If that is indeed the case, the proper forum for its recognition is in a state's policy-making branch of government — the legislature. Ideas whose time has come should not become public policy as a result of fiats issued by judges who legislate from the bench.
So last week's vote by the Illinois Senate most likely is a harbinger of things to come. It won't be, as some claim, the end of the world. But it may well be another example of those holding nontraditional views using their newfound legal status to bludgeon those who disagree with them into line.
The impending embrace of same-sex marriage in Illinois is not so simple as allowing two men or two women to marry. It also allows same-sex marriage proponents to force dissenters into being unwilling participants under the force of law.
Concern about that unattractive possibility was raised by members of the Illinois Senate, mostly as it addressed religious institutions that oppose sex-same marriage. Indeed, state Sen. Jason Barickman, a Bloomington Republican, explained that he voted in favor of same-sex marriage only after a provision was adopted in the legislation that exempts religious institutions from being required to conduct same-sex marriage ceremonies.
Assured that churches, defined as institutions "whose principal purpose is the study, practice or advancement of religion," would be insulated from being legally compelled to conduct same-sex marriage ceremonies, Barickman voted yes and then congratulated himself for having the moral courage to do what he called "the right thing."
Of course, doing the right thing isn't always easy to divine. Those who oppose same-sex marriage think they're doing the right thing, too.
Indeed, throughout all of human history until this moment, every society on earth has decreed that marriage was limited to those of different genders.
Were they all moral reprobates, leaving themselves to be re-educated on the issue by Barickman, state Sen. Michael Frerichs and the other members of the Illinois Senate who voted in favor? Not likely.
This issue is a matter of conscience, and there is sharp disagreement that cannot be bridged. It would be wise if proponents of gay marriage recognized that.
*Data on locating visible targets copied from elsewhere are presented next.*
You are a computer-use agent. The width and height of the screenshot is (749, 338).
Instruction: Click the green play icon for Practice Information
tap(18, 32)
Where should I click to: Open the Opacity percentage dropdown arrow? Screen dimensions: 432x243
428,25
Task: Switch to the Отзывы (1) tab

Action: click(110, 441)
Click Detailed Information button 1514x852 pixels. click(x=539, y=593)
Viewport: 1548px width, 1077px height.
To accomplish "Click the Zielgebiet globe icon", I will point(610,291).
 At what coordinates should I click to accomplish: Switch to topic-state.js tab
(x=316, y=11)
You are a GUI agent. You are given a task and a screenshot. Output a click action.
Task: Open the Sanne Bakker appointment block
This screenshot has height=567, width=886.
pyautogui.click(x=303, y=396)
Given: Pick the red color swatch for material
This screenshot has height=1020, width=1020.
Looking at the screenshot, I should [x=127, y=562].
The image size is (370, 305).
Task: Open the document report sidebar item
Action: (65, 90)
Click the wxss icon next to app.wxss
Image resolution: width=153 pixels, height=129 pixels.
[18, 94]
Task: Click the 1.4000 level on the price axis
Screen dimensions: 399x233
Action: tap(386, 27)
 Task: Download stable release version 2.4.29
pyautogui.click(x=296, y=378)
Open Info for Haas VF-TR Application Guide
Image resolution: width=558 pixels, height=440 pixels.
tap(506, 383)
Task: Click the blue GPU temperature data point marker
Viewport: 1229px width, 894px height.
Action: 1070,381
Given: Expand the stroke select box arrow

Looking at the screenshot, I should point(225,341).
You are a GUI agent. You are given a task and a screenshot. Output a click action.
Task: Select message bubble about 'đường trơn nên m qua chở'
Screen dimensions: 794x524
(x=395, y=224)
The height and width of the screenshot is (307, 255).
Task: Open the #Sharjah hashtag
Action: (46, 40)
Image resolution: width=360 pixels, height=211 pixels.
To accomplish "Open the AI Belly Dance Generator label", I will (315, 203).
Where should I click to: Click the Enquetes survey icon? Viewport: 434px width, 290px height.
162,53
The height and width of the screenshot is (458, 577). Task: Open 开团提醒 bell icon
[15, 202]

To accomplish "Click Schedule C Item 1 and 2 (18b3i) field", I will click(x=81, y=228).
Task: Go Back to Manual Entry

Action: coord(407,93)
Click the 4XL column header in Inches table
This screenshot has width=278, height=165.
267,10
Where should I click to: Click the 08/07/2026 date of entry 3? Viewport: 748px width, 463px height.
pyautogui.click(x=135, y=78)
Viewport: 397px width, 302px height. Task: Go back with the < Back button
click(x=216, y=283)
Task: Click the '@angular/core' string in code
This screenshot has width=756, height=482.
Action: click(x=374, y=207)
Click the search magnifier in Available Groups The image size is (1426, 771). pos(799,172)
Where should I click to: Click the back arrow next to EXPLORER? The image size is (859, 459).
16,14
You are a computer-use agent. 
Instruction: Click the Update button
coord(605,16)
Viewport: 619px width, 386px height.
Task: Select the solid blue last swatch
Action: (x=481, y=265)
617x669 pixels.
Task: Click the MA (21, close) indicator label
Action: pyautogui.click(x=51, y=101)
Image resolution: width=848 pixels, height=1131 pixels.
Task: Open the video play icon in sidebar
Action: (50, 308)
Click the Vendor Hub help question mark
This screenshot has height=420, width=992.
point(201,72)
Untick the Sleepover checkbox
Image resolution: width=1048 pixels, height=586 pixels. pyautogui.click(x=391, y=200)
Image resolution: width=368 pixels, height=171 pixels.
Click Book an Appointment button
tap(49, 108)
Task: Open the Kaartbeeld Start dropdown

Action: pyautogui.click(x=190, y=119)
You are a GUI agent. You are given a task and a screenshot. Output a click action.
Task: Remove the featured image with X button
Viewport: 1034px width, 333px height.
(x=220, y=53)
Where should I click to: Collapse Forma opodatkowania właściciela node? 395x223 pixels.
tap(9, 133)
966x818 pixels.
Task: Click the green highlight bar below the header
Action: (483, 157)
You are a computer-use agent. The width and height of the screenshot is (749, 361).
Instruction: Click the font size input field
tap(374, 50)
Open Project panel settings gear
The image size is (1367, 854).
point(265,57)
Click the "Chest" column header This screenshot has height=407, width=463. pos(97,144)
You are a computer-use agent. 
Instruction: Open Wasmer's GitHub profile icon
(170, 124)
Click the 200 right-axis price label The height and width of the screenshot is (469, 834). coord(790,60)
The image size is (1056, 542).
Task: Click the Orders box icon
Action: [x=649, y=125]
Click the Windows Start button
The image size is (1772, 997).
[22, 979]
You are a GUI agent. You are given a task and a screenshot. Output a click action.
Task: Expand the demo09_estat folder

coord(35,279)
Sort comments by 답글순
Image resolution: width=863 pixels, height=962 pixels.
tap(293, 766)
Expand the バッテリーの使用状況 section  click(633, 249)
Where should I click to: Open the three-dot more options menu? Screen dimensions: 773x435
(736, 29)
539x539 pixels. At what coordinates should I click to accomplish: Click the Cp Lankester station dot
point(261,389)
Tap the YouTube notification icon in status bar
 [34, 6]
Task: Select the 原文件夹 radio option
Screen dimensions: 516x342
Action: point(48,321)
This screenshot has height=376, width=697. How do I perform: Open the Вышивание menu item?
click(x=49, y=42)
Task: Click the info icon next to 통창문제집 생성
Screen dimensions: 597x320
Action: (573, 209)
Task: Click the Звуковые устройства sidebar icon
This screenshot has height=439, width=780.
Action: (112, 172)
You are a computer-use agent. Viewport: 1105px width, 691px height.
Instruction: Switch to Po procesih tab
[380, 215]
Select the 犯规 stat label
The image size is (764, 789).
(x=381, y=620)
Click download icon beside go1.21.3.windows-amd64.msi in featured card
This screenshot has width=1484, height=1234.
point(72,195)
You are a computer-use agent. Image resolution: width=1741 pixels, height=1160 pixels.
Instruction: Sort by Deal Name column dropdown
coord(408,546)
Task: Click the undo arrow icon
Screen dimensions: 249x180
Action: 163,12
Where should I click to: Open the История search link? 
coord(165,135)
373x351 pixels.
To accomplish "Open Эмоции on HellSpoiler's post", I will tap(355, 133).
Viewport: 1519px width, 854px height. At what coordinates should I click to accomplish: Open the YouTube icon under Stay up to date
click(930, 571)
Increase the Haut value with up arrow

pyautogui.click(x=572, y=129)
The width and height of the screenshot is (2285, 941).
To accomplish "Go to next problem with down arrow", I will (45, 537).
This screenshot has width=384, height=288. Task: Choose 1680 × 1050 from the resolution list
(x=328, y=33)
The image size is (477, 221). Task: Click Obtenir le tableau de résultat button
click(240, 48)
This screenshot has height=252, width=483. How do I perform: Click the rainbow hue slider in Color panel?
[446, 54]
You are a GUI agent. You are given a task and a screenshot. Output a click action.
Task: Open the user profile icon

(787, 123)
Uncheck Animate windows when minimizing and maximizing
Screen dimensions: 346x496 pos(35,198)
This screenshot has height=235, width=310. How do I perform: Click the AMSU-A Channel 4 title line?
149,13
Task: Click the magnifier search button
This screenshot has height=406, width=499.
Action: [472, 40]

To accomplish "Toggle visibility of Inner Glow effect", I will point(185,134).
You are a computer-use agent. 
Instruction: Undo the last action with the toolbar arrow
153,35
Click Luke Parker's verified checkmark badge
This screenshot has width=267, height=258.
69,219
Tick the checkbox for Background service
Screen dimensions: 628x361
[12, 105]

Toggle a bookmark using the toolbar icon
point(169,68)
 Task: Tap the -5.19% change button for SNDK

That's why Barickman's so-called guarantee is no guarantee at all. It's certainly his hope. Then again, supporters of Obamacare guaranteed that the Catholic Church wouldn't be forced to provide birth control for its employees, a practice President Obama is now trying to force on it.
Proponents of civil unions in Illinois never hinted that they would force Catholic Social Services out of business for refusing, for religious reasons, to place adoptable children in families with same-sex partners. But that's just what happened.
Indeed, Barickman's guarantee that he claims protects religious rights specifically "does not include businesses, health care facilities, educational facilities or social service agencies."
So get ready for some ma-and-pa enterprise not in the vanguard of social change being sued because it does not wish to participate in a same-sex marriage ceremony, reception or wedding night activities.
It would, in our view, be wise for the legislative proponents of same-sex marriage to give those people a legal exemption from engaging in that which they find morally repugnant. Why not respect dissenters who hold to the apparently antiquated view that marriage is for one man and one woman?
They should because it's the smart way to address society's shifting attitudes. There will be no shortage of agencies or businesses to meet the commercial or personal needs of same-sex couples, and, in time, those attitudes may soften and fade away.
But the legislation, as drafted, does not do that, and it's a major omission.